Scotland must invest in accessible, affordable facilities and quality coaching if it is to capitalise on the legacy of the Olympic and Commonwealth Games, Andy Murray's tennis coach mother has told MSPs.
Schools should be the starting point for children's involvement in sport, with close links forged with community clubs, Judy Murray told Holyrood`s Health and Sport Committee.
Ms Murray was joined at the committee by a panel of witnesses including former distance runner and Olympic medallist Liz McColgan, who also fired a warning shot over sports provision, describing current conditions as "a sad state of affairs".
The committee is conducting an inquiry into support for community sport, looking at the contribution of volunteers, the benefits of local sports clubs and the facilities which are available across the country.
Ms Murray, who is also captain of the British Fed Cup team, told MSPs: "We need facilities to be accessible and affordable.
"We have an enormous opportunity right now on the back of the Olympics and with the Commonwealth Games coming up to really capture the imaginations of the Scottish public. I don't just mean children, I mean the adults as well, because it is the parents who will enrol the children into sports classes."
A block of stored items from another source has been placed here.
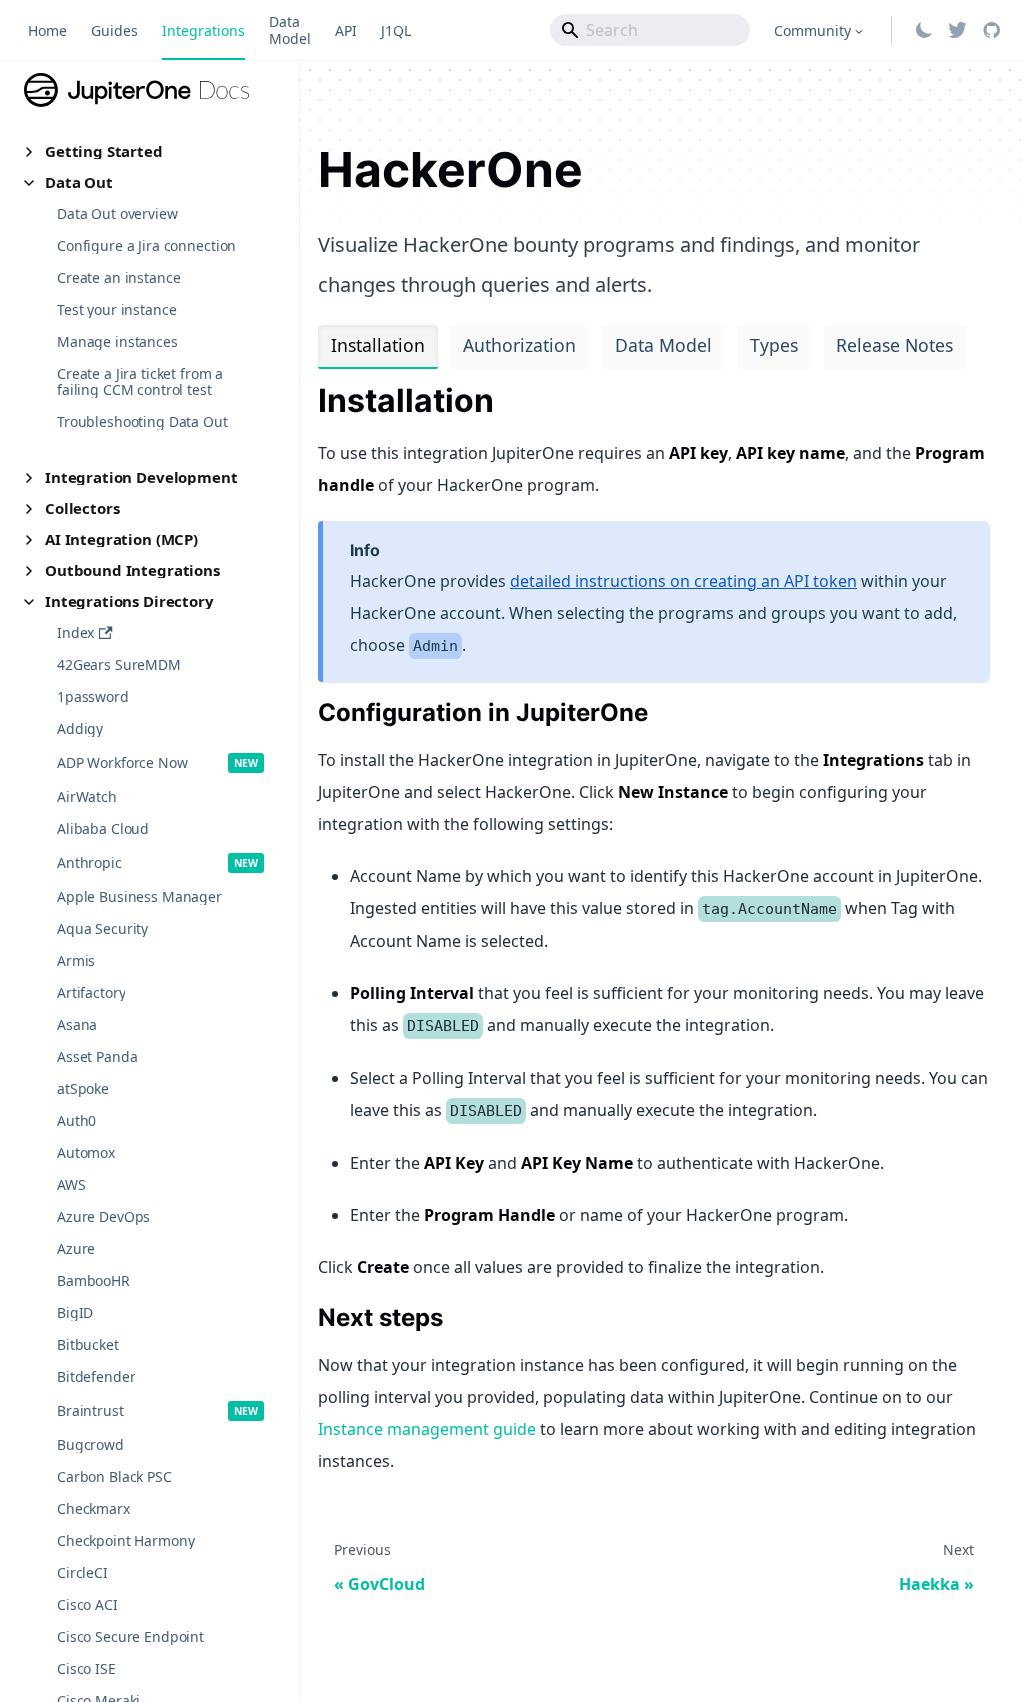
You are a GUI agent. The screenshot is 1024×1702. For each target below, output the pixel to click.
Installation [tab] (378, 345)
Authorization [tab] (519, 345)
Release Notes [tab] (894, 345)
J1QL (396, 30)
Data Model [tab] (663, 345)
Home (47, 30)
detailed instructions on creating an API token (683, 581)
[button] (150, 151)
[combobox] (650, 30)
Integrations (203, 30)
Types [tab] (774, 345)
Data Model (290, 30)
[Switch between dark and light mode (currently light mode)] (924, 30)
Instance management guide (427, 1429)
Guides (114, 30)
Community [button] (812, 30)
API (346, 30)
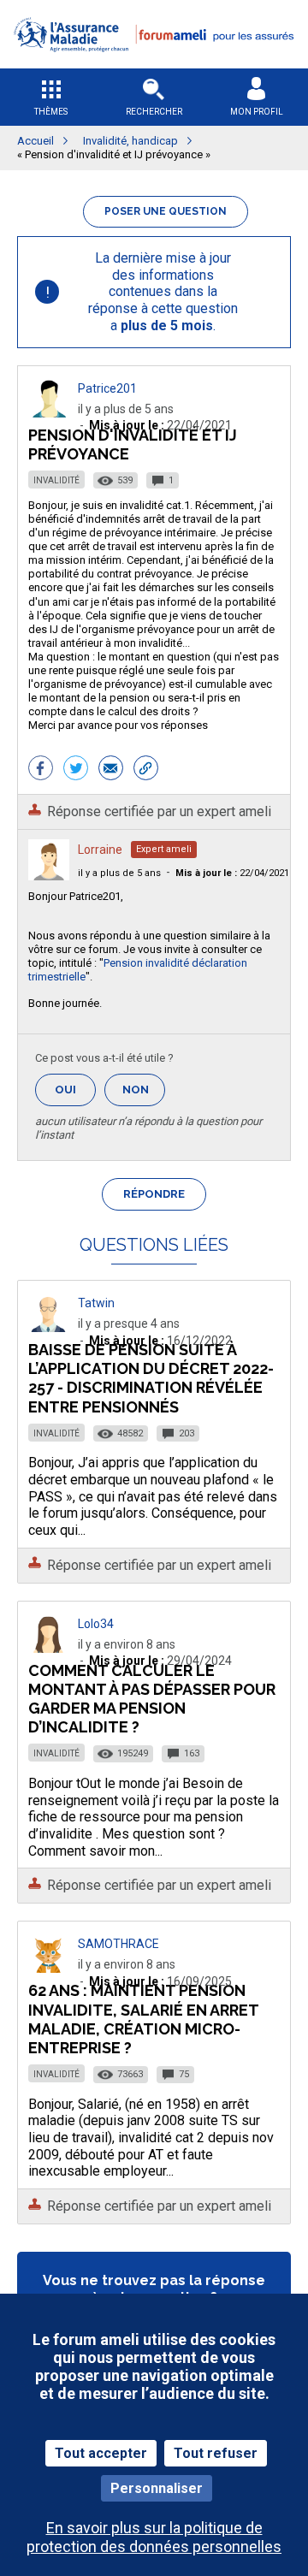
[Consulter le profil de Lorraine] (48, 876)
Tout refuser (216, 2453)
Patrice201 (107, 388)
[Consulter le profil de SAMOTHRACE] (48, 1968)
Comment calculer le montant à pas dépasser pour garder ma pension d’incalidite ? (151, 1698)
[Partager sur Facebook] (40, 770)
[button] (154, 63)
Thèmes (51, 111)
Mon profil (256, 111)
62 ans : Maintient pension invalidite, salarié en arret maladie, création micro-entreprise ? (143, 2018)
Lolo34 (96, 1624)
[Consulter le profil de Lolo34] (48, 1648)
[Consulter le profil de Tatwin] (48, 1327)
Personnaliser (156, 2488)
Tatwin (96, 1303)
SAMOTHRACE (118, 1944)
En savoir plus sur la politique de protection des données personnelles (154, 2537)
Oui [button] (75, 1089)
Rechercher (154, 111)
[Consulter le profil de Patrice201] (48, 413)
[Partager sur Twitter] (75, 770)
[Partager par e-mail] (110, 770)
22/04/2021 (232, 873)
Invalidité (56, 480)
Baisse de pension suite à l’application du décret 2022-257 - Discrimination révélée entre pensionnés (151, 1378)
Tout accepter (101, 2453)
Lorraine (100, 849)
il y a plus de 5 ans (119, 873)
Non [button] (143, 1094)
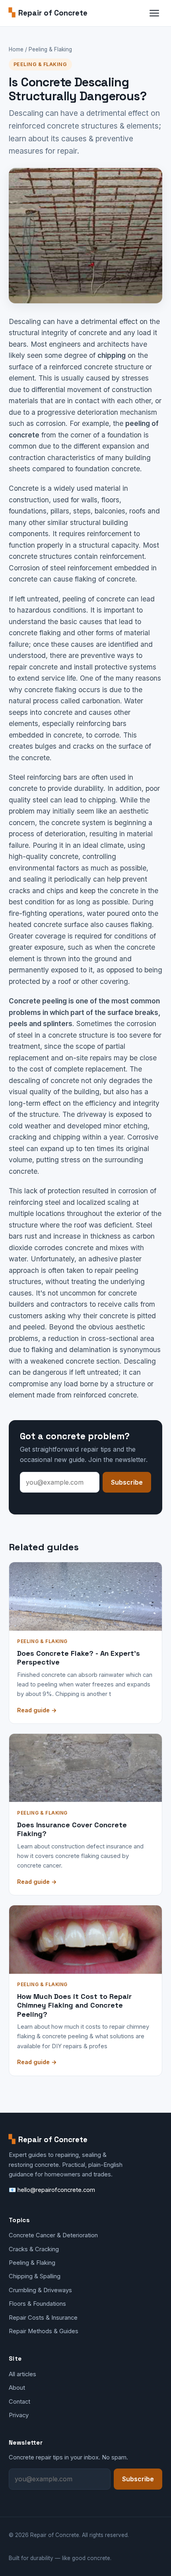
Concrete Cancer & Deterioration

Ms Murray talked about her own experiences as a parent and coach, and how she began by running local school teams on a voluntary basis.
She told MSPs that, during her time as Scotland`s national tennis coach, it had been the parents and volunteers who had helped deliver success. She added: "Facilities on their own will not get the job done. It has to be about people."
Ms Murray also emphasised the importance of sport and PE provision in schools.
"It is very important for kids to learn the co-ordination skills and physical skills at a young age," she said. "The best place for them to learn is at home and early years of school."